Records to use START

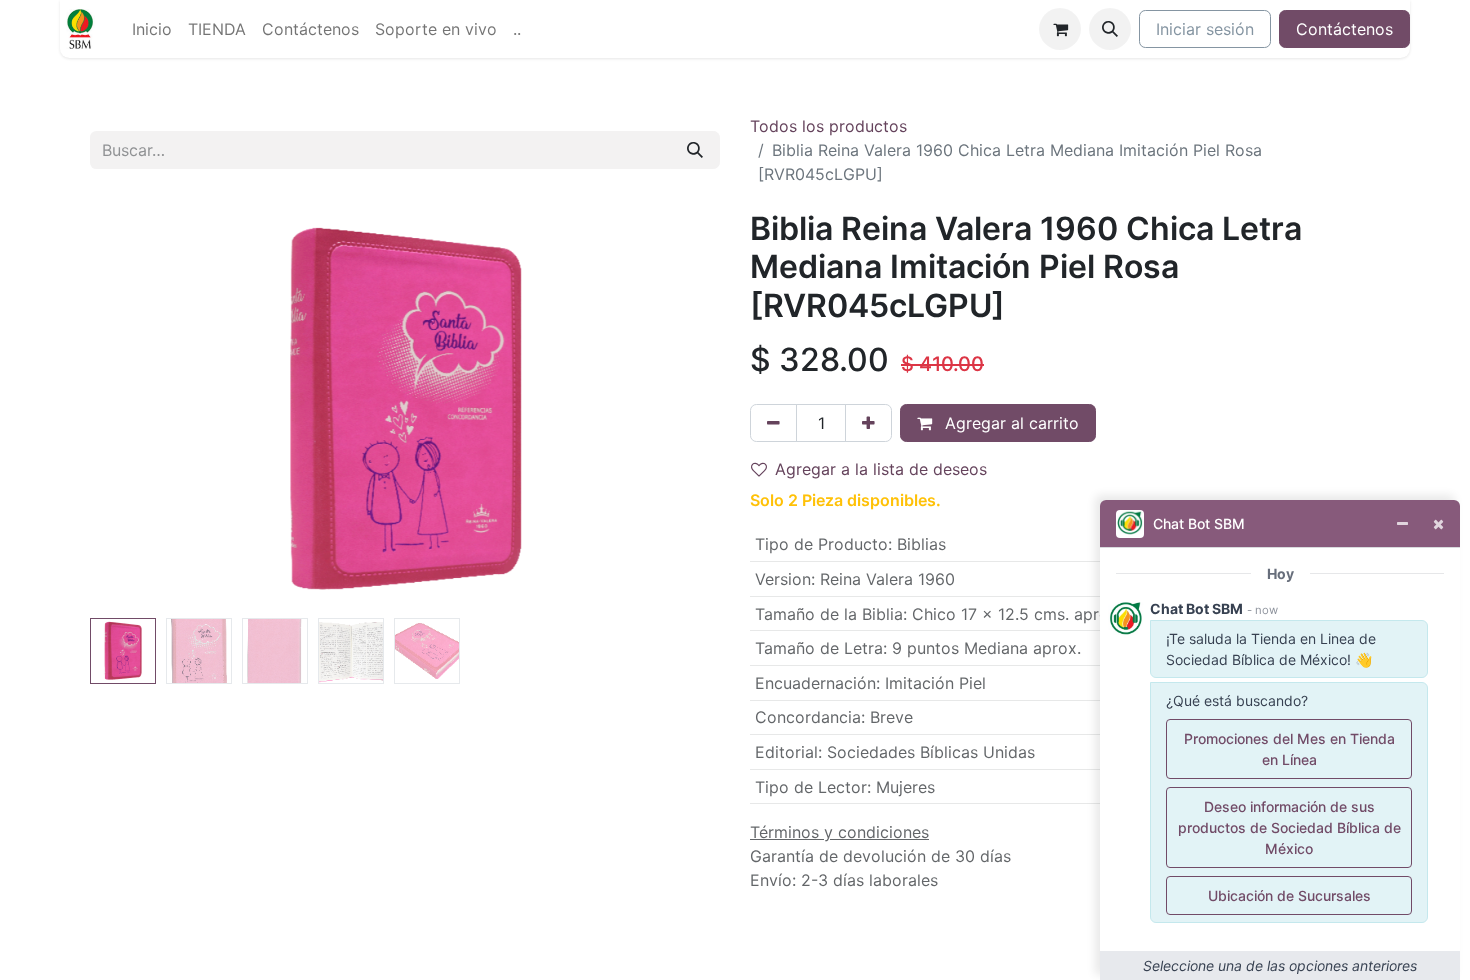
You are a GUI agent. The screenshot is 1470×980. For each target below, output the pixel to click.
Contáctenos (1344, 29)
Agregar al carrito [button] (1009, 423)
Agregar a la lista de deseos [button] (881, 469)
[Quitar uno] (773, 423)
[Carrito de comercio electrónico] (1060, 29)
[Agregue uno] (868, 423)
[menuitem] (152, 29)
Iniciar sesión (1205, 29)
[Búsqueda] (695, 150)
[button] (1110, 29)
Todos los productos (828, 126)
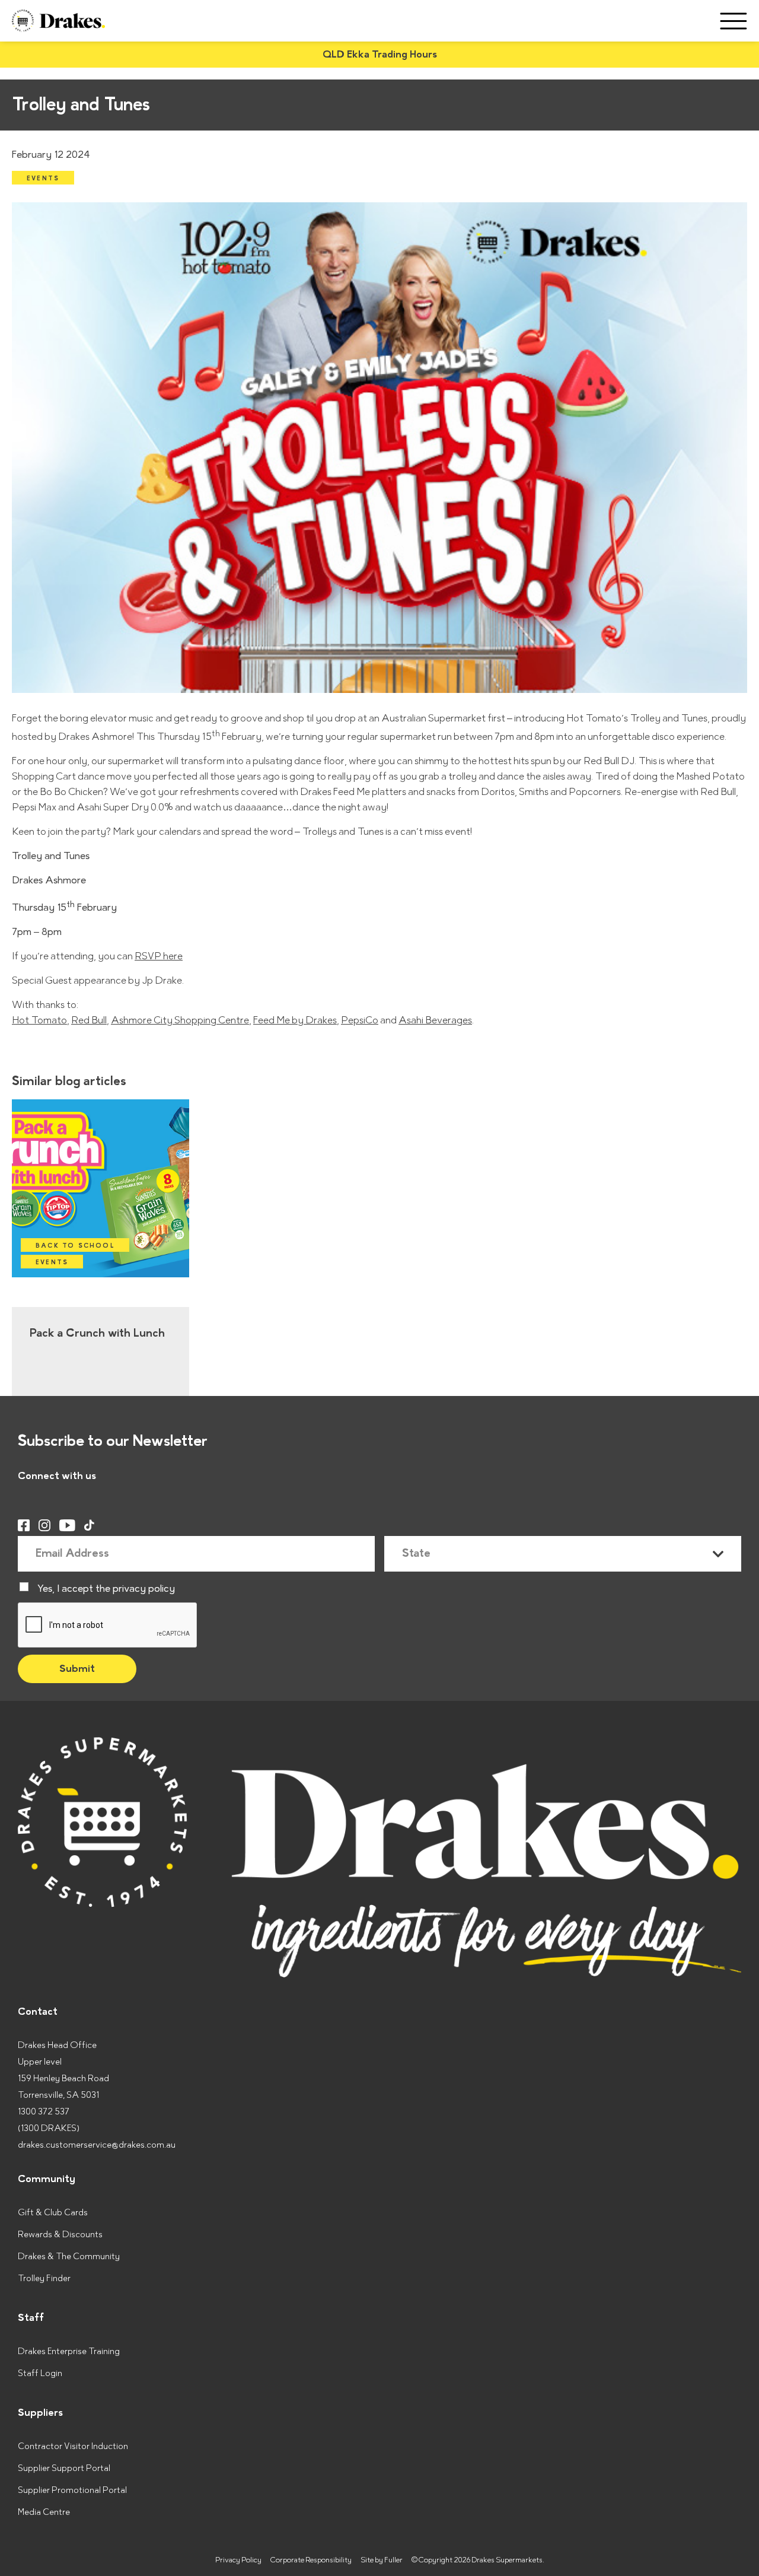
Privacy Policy (238, 2560)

Records to use END

* What to work on: Quote every record above exactly, leaving out any pictures.

* Answer section:
You are a GUI agent. The screenshot is 1470×980. For each target below, output the pixel to click.
Contáctenos (1344, 29)
Agregar al carrito [button] (1009, 423)
Agregar a la lista de deseos [button] (881, 469)
[Quitar uno] (773, 423)
[Carrito de comercio electrónico] (1060, 29)
[Agregue uno] (868, 423)
[menuitem] (152, 29)
Iniciar sesión (1205, 29)
[Búsqueda] (695, 150)
[button] (1110, 29)
Todos los productos (828, 126)
Privacy Policy (238, 2560)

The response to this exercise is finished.